From 36bebeede45b2d0ba9815c4ed25f20e1d8c477c2 Mon Sep 17 00:00:00 2001
From: Tomoki <tomoki.ohtsuki129@gmail.com>
Date: Tue, 11 Jan 2022 00:15:28 +0900
Subject: [PATCH 1/2] Found a subtle bug caused by data race.

---
 CMakeLists.txt               | 12 ++++++++----
 cpp_sources/child_worker.cpp |  8 ++++----
 cpp_sources/trainer_base.cpp | 12 +++++++-----
 cpp_sources/trainer_base.hpp |  3 +++
 tests/test_lda.py            |  9 ++++++++-
 tests/test_llda.py           |  6 +++---
 6 files changed, 33 insertions(+), 17 deletions(-)

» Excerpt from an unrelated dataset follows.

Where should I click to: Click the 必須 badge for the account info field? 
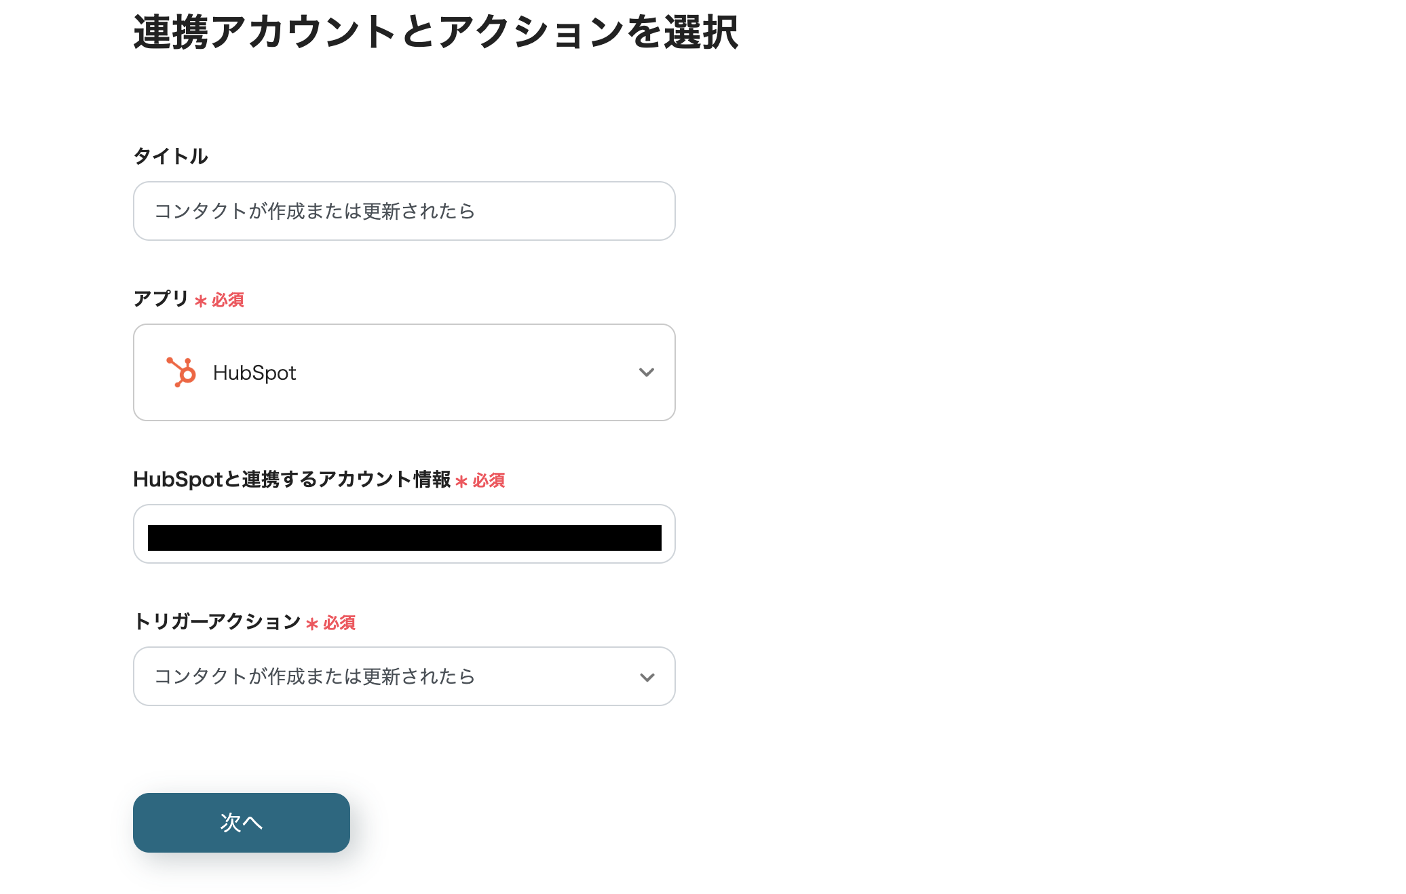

diff --git a/CMakeLists.txt b/CMakeLists.txt
index 776be75..ee55f51 100644
--- a/CMakeLists.txt
+++ b/CMakeLists.txt
@@ -1,7 +1,11 @@
-cmake_minimum_required(VERSION 2.8.12)
+cmake_minimum_required(VERSION 3.0.0)
 set(CMAKE_EXPORT_COMPILE_COMMANDS ON)
-project(lda11)
+set(CMAKE_RELS)
+set(CMAKE_BUILD_TYPE Debug)
+
+set(CMAKE_CXX_FLAGS "${CMAKE_CXX_FLAGS_INIT} -std=c++11 -fPIC -O0")
+set(PYBIND11_PYTHON_VERSION 3.10)
 
 add_subdirectory(pybind11)
-include_directories(eigen-3.3.7)
-pybind11_add_module(lda11 src/wrapper.cpp src/labelled_lda.cpp src/trainer_base.cpp src/trainer.cpp src/predictor.cpp src/child_worker.cpp)
+include_directories(eigen-3.4.0)
+pybind11_add_module(_lda cpp_sources/wrapper.cpp cpp_sources/labelled_lda.cpp cpp_sources/trainer_base.cpp cpp_sources/trainer.cpp cpp_sources/predictor.cpp cpp_sources/child_worker.cpp)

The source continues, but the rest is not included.